Marty Dick · Ständerat · 2000-03-09
Marty Dick · Ständerat · Tessin · Freisinnig-demokratische Fraktion · 2000-03-09
Wortprotokoll
Le rapport de la Délégation parlementaire auprès du Conseil de l'Europe met cette année aussi l'accent sur les aspects politiques essentiels à la base de l'activité du Conseil de l'Europe, activité que l'on peut diviser en quatre volets principaux: premièrement, la démocratie et les droits de l'homme; deuxièmement, la cohésion sociale; troisièmement, la sécurité des citoyens; quatrièmement, les valeurs démocratiques et la diversité culturelle.
Ces thèmes fondamentaux qui ont dominé, une fois encore, l'activité du Conseil de l'Europe au cours de l'année dernière, illustrent bien à quel point notre pays est concerné et interpellé par ce qui se passe à Strasbourg. On constate en effet qu'à côté d'un processus d'intégration économique et politique, il y a aussi une Europe des valeurs, une Europe qui est en train de croître, avec la volonté de créer une grande Europe sans clivage. Nous pouvons être pour ou contre une intégration européenne, surtout si l'on pense à une intégration politique, mais une chose est néanmoins certaine: malgré de nombreuses difficultés, nonobstant d'importants échecs, le cours de l'histoire paraît être inéluctable, un processus irréversible d'unification est en cours en Europe. Nous n'avons qu'un choix, celui de participer ou de subir cette dynamique. Le Conseil de l'Europe constitue un forum idéal pour notre pays, pour faire part de son expérience assez extraordinaire en matière de démocratie et surtout en matière de démocratie directe, de fédéralisme respectueux des minorités et de coexistence entre cultures différentes.

● **SÉRIE DE CONSIGNES**
1. D'après l'extrait choisi, quel organe a rédigé le rapport mentionné dans la première phrase ?
2. Relevez dans l'extrait choisi les quatre volets principaux de l'activité du Conseil de l'Europe.

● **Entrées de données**
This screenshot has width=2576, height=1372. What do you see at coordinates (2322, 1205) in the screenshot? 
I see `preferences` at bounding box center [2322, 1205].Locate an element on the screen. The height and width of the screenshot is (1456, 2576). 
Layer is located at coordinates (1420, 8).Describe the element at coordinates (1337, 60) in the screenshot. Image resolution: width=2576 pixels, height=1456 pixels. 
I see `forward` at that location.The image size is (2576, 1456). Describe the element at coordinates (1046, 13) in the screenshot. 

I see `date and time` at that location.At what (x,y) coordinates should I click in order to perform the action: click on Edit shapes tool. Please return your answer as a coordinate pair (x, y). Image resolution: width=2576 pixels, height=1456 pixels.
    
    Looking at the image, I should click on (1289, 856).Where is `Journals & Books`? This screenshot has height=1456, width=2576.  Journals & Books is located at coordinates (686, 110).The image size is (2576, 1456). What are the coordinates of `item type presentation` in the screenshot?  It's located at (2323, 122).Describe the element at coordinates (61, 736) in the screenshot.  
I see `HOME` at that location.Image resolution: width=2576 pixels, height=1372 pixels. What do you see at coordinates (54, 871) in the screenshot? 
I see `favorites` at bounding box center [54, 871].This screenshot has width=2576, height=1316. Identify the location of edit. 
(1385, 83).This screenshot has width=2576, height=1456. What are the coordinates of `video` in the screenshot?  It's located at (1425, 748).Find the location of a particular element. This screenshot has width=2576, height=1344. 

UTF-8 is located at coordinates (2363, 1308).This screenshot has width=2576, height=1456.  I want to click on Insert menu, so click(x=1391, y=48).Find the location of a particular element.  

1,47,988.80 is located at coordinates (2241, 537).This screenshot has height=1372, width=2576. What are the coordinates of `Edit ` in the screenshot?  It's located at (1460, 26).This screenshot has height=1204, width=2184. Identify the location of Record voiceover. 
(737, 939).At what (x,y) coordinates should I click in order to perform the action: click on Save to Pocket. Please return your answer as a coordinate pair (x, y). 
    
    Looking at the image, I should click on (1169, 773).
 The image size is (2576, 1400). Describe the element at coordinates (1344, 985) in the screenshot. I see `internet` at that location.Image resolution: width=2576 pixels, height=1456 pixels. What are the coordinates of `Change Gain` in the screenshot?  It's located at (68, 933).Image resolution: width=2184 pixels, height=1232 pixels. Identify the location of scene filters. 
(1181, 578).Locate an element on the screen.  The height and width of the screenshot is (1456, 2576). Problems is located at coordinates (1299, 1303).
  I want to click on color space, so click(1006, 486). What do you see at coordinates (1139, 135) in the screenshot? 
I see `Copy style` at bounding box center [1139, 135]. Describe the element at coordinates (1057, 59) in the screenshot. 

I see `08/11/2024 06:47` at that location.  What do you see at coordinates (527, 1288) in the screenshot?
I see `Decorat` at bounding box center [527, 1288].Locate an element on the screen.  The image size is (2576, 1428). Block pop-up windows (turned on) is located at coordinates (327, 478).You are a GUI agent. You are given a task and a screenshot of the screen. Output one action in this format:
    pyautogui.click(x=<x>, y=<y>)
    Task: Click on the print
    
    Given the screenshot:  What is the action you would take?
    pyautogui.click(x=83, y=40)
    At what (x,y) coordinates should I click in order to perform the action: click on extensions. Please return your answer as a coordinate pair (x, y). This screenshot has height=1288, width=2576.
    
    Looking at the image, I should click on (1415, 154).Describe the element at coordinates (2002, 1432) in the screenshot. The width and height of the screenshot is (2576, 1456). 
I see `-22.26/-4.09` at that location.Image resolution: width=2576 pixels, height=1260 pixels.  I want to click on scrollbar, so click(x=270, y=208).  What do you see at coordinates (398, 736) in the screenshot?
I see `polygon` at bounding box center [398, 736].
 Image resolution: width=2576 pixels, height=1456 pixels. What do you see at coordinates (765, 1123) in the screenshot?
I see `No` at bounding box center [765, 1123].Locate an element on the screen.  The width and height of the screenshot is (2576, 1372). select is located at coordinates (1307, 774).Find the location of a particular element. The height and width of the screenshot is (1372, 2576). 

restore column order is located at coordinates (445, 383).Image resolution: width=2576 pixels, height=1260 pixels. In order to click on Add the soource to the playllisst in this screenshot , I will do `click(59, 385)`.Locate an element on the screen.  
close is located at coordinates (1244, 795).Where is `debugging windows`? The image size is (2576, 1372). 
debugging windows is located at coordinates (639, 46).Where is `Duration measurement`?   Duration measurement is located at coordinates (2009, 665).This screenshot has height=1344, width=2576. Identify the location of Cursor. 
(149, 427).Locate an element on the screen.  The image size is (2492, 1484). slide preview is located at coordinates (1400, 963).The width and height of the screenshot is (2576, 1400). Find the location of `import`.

● **CORRIGÉ DES EXERCICES**
1. La Délégation parlementaire auprès du Conseil de l'Europe.

2.
- la démocratie et les droits de l'homme
- la cohésion sociale
- la sécurité des citoyens
- les valeurs démocratiques et la diversité culturelle